Only one stretch of the data is wanted: the line containing "Task: Click the منطقة الجسم header cell", the line containing "Click the 新版價格方案", and every line between them, copied exactly.

====== Given records

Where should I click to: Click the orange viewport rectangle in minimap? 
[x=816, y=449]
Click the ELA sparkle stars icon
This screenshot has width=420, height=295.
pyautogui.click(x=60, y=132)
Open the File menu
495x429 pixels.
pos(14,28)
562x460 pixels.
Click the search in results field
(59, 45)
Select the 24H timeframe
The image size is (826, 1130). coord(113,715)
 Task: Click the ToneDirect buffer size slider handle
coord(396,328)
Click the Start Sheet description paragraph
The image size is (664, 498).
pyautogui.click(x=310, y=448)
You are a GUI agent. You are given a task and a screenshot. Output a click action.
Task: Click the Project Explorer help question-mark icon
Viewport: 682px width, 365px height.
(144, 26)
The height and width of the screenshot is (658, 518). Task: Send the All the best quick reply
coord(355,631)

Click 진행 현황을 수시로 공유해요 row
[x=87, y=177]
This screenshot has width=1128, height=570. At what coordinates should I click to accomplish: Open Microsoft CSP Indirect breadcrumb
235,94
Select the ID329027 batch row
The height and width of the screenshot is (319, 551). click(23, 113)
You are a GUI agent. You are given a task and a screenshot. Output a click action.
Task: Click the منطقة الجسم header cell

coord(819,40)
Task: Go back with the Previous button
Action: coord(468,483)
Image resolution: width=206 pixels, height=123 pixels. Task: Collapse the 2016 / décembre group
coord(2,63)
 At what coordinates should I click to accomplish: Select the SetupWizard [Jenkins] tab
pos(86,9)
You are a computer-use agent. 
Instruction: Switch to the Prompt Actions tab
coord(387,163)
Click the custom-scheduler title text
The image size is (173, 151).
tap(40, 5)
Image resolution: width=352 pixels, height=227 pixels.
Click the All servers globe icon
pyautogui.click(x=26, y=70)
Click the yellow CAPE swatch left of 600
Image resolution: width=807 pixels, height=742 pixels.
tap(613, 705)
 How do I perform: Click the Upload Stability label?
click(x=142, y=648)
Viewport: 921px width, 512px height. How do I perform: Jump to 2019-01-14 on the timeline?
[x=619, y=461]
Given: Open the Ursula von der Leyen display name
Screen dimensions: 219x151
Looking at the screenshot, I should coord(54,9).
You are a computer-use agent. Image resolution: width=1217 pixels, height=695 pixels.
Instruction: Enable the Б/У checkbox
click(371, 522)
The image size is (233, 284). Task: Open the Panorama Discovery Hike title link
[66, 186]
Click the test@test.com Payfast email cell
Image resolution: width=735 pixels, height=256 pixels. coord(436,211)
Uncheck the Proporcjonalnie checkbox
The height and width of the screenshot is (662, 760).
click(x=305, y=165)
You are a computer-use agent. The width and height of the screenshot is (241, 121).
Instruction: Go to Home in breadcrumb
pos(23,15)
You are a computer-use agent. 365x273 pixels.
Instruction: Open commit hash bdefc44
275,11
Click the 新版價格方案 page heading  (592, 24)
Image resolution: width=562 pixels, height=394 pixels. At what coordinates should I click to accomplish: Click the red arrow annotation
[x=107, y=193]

============

**Task answer**
Task: Click the منطقة الجسم header cell

coord(819,40)
Task: Go back with the Previous button
Action: coord(468,483)
Image resolution: width=206 pixels, height=123 pixels. Task: Collapse the 2016 / décembre group
coord(2,63)
 At what coordinates should I click to accomplish: Select the SetupWizard [Jenkins] tab
pos(86,9)
You are a computer-use agent. 
Instruction: Switch to the Prompt Actions tab
coord(387,163)
Click the custom-scheduler title text
The image size is (173, 151).
tap(40, 5)
Image resolution: width=352 pixels, height=227 pixels.
Click the All servers globe icon
pyautogui.click(x=26, y=70)
Click the yellow CAPE swatch left of 600
Image resolution: width=807 pixels, height=742 pixels.
tap(613, 705)
 How do I perform: Click the Upload Stability label?
click(x=142, y=648)
Viewport: 921px width, 512px height. How do I perform: Jump to 2019-01-14 on the timeline?
[x=619, y=461]
Given: Open the Ursula von der Leyen display name
Screen dimensions: 219x151
Looking at the screenshot, I should coord(54,9).
You are a computer-use agent. Image resolution: width=1217 pixels, height=695 pixels.
Instruction: Enable the Б/У checkbox
click(371, 522)
The image size is (233, 284). Task: Open the Panorama Discovery Hike title link
[66, 186]
Click the test@test.com Payfast email cell
Image resolution: width=735 pixels, height=256 pixels. coord(436,211)
Uncheck the Proporcjonalnie checkbox
The height and width of the screenshot is (662, 760).
click(x=305, y=165)
You are a computer-use agent. The width and height of the screenshot is (241, 121).
Instruction: Go to Home in breadcrumb
pos(23,15)
You are a computer-use agent. 365x273 pixels.
Instruction: Open commit hash bdefc44
275,11
Click the 新版價格方案 page heading  (592, 24)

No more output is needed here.